■ Problem ■
Among the entries below, extract exactly the lines that run from the one with "This screenshot has height=500, width=700." through the one with "Task: Click the Time Connected counter value", both ends included.

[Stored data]
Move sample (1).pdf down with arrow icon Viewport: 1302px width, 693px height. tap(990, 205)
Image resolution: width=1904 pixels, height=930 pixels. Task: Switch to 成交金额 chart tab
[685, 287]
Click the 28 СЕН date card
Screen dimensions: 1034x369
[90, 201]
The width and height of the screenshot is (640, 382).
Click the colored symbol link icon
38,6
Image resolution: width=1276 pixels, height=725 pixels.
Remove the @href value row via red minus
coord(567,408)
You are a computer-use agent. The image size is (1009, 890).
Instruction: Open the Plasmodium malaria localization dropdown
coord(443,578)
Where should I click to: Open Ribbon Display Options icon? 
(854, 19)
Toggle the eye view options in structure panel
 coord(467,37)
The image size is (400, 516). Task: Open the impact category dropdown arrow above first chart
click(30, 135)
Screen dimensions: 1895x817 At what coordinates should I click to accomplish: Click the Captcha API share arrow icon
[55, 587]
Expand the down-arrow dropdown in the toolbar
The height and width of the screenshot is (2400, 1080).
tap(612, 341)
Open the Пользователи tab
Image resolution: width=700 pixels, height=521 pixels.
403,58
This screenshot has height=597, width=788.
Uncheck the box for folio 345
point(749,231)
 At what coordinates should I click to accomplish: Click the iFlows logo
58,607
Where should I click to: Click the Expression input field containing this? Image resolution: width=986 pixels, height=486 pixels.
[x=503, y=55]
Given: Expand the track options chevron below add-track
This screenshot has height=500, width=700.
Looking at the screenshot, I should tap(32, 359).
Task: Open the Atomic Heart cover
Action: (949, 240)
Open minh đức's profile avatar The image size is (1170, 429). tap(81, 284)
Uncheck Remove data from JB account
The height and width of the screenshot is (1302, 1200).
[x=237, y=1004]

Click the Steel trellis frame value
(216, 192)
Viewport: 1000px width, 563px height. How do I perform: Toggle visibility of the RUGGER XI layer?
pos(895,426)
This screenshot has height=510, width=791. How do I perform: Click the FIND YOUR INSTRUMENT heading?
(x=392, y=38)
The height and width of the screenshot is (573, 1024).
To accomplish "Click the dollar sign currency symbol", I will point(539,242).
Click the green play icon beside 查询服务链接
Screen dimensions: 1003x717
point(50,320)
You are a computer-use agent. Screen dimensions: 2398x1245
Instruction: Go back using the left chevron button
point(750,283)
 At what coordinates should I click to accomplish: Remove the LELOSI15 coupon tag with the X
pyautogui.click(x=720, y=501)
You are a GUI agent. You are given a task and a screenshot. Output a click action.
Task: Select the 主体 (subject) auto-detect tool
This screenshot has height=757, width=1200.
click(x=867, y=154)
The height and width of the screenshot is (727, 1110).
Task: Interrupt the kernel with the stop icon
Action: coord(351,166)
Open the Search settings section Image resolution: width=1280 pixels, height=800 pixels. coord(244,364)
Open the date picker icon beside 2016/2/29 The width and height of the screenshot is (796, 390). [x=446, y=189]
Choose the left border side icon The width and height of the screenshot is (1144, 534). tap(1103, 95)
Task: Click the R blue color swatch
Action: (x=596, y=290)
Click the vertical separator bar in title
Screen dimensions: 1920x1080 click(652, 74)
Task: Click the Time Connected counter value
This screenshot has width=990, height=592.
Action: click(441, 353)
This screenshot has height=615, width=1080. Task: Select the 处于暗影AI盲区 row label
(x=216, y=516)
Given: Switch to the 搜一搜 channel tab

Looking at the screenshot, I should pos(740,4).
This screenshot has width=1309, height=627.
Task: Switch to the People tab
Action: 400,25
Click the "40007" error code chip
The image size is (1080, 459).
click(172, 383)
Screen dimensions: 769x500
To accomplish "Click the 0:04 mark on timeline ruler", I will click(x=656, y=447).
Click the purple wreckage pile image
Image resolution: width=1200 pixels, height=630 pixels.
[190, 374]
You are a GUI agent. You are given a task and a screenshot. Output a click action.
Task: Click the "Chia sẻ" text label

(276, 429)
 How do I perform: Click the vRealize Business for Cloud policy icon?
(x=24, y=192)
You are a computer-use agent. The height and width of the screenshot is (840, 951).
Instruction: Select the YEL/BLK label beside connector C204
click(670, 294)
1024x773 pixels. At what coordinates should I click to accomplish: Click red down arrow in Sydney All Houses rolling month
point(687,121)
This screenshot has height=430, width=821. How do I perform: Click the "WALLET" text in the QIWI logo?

■ Answer below ■
This screenshot has height=500, width=700.
Looking at the screenshot, I should tap(32, 359).
Task: Open the Atomic Heart cover
Action: (949, 240)
Open minh đức's profile avatar The image size is (1170, 429). tap(81, 284)
Uncheck Remove data from JB account
The height and width of the screenshot is (1302, 1200).
[x=237, y=1004]

Click the Steel trellis frame value
(216, 192)
Viewport: 1000px width, 563px height. How do I perform: Toggle visibility of the RUGGER XI layer?
pos(895,426)
This screenshot has height=510, width=791. How do I perform: Click the FIND YOUR INSTRUMENT heading?
(x=392, y=38)
The height and width of the screenshot is (573, 1024).
To accomplish "Click the dollar sign currency symbol", I will point(539,242).
Click the green play icon beside 查询服务链接
Screen dimensions: 1003x717
point(50,320)
You are a computer-use agent. Screen dimensions: 2398x1245
Instruction: Go back using the left chevron button
point(750,283)
 At what coordinates should I click to accomplish: Remove the LELOSI15 coupon tag with the X
pyautogui.click(x=720, y=501)
You are a GUI agent. You are given a task and a screenshot. Output a click action.
Task: Select the 主体 (subject) auto-detect tool
This screenshot has height=757, width=1200.
click(x=867, y=154)
The height and width of the screenshot is (727, 1110).
Task: Interrupt the kernel with the stop icon
Action: coord(351,166)
Open the Search settings section Image resolution: width=1280 pixels, height=800 pixels. coord(244,364)
Open the date picker icon beside 2016/2/29 The width and height of the screenshot is (796, 390). [x=446, y=189]
Choose the left border side icon The width and height of the screenshot is (1144, 534). tap(1103, 95)
Task: Click the R blue color swatch
Action: (x=596, y=290)
Click the vertical separator bar in title
Screen dimensions: 1920x1080 click(652, 74)
Task: Click the Time Connected counter value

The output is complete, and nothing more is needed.